The Meadows is a census-designated place (CDP) in Sarasota County, Florida, United States. The population was 5,037 at the 2020 census, up from 3,994 at the 2010 census. The CDP is part of the North Port-Bradenton-Sarasota, Florida Metropolitan Statistical Area.

==Geography==
According to the United States Census Bureau, the CDP has a total area of 6.0 km2, of which 5.6 sqkm is land and 0.4 sqkm, or 6.18%, is water.

==Demographics==

Historical population
| Census | Pop. | Note | %± |
| 1990 | 3,437 |  | — |
| 2000 | 4,423 |  | 28.7% |
| 2010 | 3,994 |  | −9.7% |
| 2020 | 5,037 |  | 26.1% |
U.S. Decennial Census

===2020 census===

As of the 2020 census, The Meadows had a population of 5,037. The median age was 71.6 years. 3.6% of residents were under the age of 18 and 66.9% of residents were 65 years of age or older. For every 100 females there were 78.6 males, and for every 100 females age 18 and over there were 78.0 males age 18 and over.

100.0% of residents lived in urban areas, while 0.0% lived in rural areas.

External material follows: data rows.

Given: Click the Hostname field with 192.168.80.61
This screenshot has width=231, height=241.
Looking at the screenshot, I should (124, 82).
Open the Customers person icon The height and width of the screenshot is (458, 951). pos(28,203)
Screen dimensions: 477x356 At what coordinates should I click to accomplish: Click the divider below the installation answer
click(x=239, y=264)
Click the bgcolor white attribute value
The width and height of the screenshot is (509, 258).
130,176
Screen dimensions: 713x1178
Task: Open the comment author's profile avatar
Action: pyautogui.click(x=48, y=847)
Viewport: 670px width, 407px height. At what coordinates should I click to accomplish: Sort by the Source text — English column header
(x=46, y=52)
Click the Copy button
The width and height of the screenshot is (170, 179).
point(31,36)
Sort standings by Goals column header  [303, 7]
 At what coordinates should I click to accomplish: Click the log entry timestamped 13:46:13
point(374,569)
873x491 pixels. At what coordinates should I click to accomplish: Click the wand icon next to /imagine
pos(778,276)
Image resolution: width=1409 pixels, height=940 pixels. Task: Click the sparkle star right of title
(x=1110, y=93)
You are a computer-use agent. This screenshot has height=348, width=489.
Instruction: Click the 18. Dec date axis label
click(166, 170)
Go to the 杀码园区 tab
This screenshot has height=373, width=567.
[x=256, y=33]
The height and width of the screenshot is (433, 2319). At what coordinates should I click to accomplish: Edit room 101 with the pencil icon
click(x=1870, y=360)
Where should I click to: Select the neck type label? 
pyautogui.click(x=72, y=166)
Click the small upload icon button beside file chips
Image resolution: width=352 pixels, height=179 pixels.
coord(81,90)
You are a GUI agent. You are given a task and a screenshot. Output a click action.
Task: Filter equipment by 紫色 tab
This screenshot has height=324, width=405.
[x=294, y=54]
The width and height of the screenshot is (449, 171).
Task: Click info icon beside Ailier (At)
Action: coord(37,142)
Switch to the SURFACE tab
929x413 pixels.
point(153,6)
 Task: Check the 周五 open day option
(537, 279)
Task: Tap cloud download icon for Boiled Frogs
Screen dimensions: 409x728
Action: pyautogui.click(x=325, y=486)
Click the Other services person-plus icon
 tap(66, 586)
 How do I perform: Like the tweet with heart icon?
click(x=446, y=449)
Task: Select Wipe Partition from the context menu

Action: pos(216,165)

There were 2,937 households in The Meadows, of which 4.8% had children under the age of 18 living in them. Of all households, 40.5% were married-couple households, 17.5% were households with a male householder and no spouse or partner present, and 36.4% were households with a female householder and no spouse or partner present. About 45.5% of all households were made up of individuals and 33.3% had someone living alone who was 65 years of age or older.

There were 3,989 housing units, of which 26.4% were vacant. The homeowner vacancy rate was 2.2% and the rental vacancy rate was 13.8%.

Racial composition as of the 2020 census
| Race | Number | Percent |
|---|---|---|
| White | 4,658 | 92.5% |
| Black or African American | 95 | 1.9% |
| American Indian and Alaska Native | 6 | 0.1% |
| Asian | 47 | 0.9% |
| Native Hawaiian and Other Pacific Islander | 0 | 0.0% |
| Some other race | 62 | 1.2% |
| Two or more races | 169 | 3.4% |
| Hispanic or Latino (of any race) | 195 | 3.9% |

===Demographic estimates===

The median household income was $59,293. 7.8% of the population lived below the poverty threshold. 95.5% of households had a computer, and 91.7% of households had a broadband internet subscription.

19.0% of the population were foreign-born persons. There were 877 veterans living in the CDP.